Maddie, hmmm, is that a naughty metaphor for oral sex?
Bob, well Leanna is a very cool lady. I was also upset slightly in my dream for losing my gold star rating in the gay world. Hahaha!
Michael, someone told me once of a very cool situation of being gay and having his son confess to him about being gay also... ;)
HuntleyBiGuy, I have always remembered my dreams, I have always dreamed in color, I wasn't aware that most people don't, I wonder if it means something.
Actually I have thought of a dream blog. Especially when some dreams have come true.
Bathwater, hello and welcome. I'm a family oriented person so as my family dies off, I am feeling very much like a boat that has slipped its knot and drifted out into the ocean. I can't seem to change that but I certainly don't need my dreams to rub it in more.
I stand by my conviction that our brains are assholes!

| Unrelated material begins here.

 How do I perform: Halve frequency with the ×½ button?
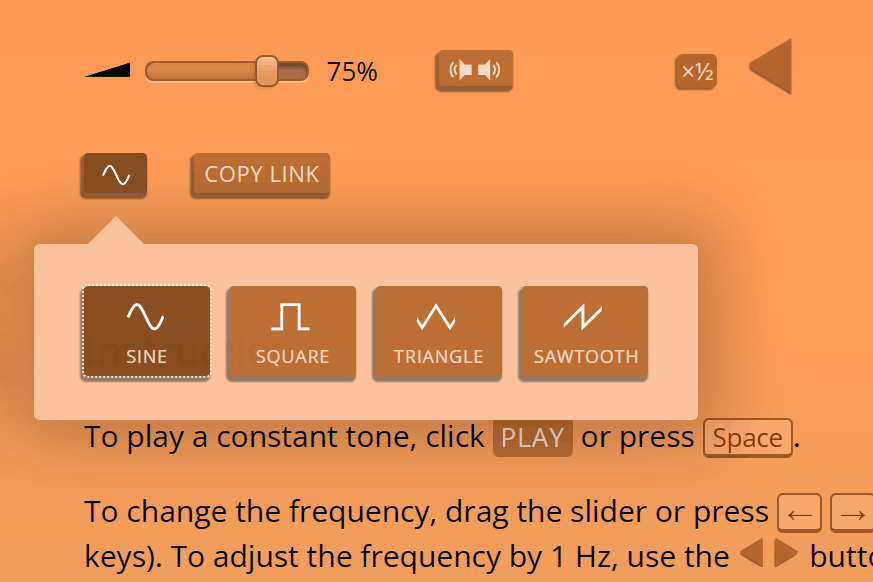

Otherwise, why would I have had that perfectly, erotic dream (years back) of being in a canoe with Ron Ely (t.v.'s Tarzan) all loin clothed and everything *sigh*, and then I got eaten by a crocodile instead? Asshole brain, that's why!
Our family lore is that whenever my paternal grandmother dreamed of fish, it meant that someone in the family was pregnant. Considering it was a huge, Catholic family who practiced the rhythm method of birth control (my poor aunt with her nine kids) she could've dreamt about anything and someone would end up pregnant. Well, I'm off to the dentist now.
Deedles, I remember the day I realized that dreams were totally unfair. I woke up from a horrible, horrible dream of being chased through an old abandoned hospital by a crazed killer. My heart was racing. I got up and walked around a bit, used the washroom, read a little and went back to sleep. Within a few minutes... and I'm totally not making this up... I was back in those old hallways when the exact same guy steps out and says, "what, you think I haven't been waiting for you"? Then the chase was on again. The next morning I was so ticked! How many times do we wake up from a perfect dream and NEVER get back to that dream!